> **Action item**
Repeat the entries in full. Each line must match exactly.

> **Data for processing**
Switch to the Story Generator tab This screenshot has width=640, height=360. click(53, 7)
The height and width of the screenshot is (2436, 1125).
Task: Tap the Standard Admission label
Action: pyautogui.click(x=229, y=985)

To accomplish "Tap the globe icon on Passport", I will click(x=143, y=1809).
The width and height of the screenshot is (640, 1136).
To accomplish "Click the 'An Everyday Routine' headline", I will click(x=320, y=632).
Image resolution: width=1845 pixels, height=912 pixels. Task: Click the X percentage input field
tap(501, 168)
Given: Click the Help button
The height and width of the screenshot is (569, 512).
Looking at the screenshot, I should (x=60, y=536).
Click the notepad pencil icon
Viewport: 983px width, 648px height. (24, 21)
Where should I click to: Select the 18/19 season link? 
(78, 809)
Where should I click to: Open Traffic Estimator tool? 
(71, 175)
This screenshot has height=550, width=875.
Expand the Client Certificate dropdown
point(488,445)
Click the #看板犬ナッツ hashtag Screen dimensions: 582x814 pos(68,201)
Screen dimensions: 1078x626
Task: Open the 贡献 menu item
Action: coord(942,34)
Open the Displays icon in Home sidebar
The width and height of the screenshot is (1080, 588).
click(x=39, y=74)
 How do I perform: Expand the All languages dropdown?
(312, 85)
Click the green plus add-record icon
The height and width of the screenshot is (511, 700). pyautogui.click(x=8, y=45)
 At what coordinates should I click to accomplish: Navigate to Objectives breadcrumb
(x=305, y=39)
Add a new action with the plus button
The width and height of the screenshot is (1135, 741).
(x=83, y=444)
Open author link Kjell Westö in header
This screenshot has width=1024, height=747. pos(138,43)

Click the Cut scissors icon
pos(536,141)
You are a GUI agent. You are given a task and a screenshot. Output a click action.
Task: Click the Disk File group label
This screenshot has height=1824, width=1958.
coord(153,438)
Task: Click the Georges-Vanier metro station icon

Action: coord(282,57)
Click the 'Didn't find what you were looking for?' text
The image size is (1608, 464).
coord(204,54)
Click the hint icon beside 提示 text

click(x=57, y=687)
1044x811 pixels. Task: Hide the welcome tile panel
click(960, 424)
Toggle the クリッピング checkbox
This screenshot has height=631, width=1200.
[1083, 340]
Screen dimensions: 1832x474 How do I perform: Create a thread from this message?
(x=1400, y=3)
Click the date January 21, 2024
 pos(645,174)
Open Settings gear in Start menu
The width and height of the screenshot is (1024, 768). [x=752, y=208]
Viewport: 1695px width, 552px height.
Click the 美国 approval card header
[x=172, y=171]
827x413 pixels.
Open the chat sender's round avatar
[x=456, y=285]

> **Exercise result**
Switch to the Story Generator tab This screenshot has width=640, height=360. click(53, 7)
The height and width of the screenshot is (2436, 1125).
Task: Tap the Standard Admission label
Action: pyautogui.click(x=229, y=985)

To accomplish "Tap the globe icon on Passport", I will click(x=143, y=1809).
The width and height of the screenshot is (640, 1136).
To accomplish "Click the 'An Everyday Routine' headline", I will click(x=320, y=632).
Image resolution: width=1845 pixels, height=912 pixels. Task: Click the X percentage input field
tap(501, 168)
Given: Click the Help button
The height and width of the screenshot is (569, 512).
Looking at the screenshot, I should (x=60, y=536).
Click the notepad pencil icon
Viewport: 983px width, 648px height. (24, 21)
Where should I click to: Select the 18/19 season link? 
(78, 809)
Where should I click to: Open Traffic Estimator tool? 
(71, 175)
This screenshot has height=550, width=875.
Expand the Client Certificate dropdown
point(488,445)
Click the #看板犬ナッツ hashtag Screen dimensions: 582x814 pos(68,201)
Screen dimensions: 1078x626
Task: Open the 贡献 menu item
Action: coord(942,34)
Open the Displays icon in Home sidebar
The width and height of the screenshot is (1080, 588).
click(x=39, y=74)
 How do I perform: Expand the All languages dropdown?
(312, 85)
Click the green plus add-record icon
The height and width of the screenshot is (511, 700). pyautogui.click(x=8, y=45)
 At what coordinates should I click to accomplish: Navigate to Objectives breadcrumb
(x=305, y=39)
Add a new action with the plus button
The width and height of the screenshot is (1135, 741).
(x=83, y=444)
Open author link Kjell Westö in header
This screenshot has width=1024, height=747. pos(138,43)

Click the Cut scissors icon
pos(536,141)
You are a GUI agent. You are given a task and a screenshot. Output a click action.
Task: Click the Disk File group label
This screenshot has height=1824, width=1958.
coord(153,438)
Task: Click the Georges-Vanier metro station icon

Action: coord(282,57)
Click the 'Didn't find what you were looking for?' text
The image size is (1608, 464).
coord(204,54)
Click the hint icon beside 提示 text

click(x=57, y=687)
1044x811 pixels. Task: Hide the welcome tile panel
click(960, 424)
Toggle the クリッピング checkbox
This screenshot has height=631, width=1200.
[1083, 340]
Screen dimensions: 1832x474 How do I perform: Create a thread from this message?
(x=1400, y=3)
Click the date January 21, 2024
 pos(645,174)
Open Settings gear in Start menu
The width and height of the screenshot is (1024, 768). [x=752, y=208]
Viewport: 1695px width, 552px height.
Click the 美国 approval card header
[x=172, y=171]
827x413 pixels.
Open the chat sender's round avatar
[x=456, y=285]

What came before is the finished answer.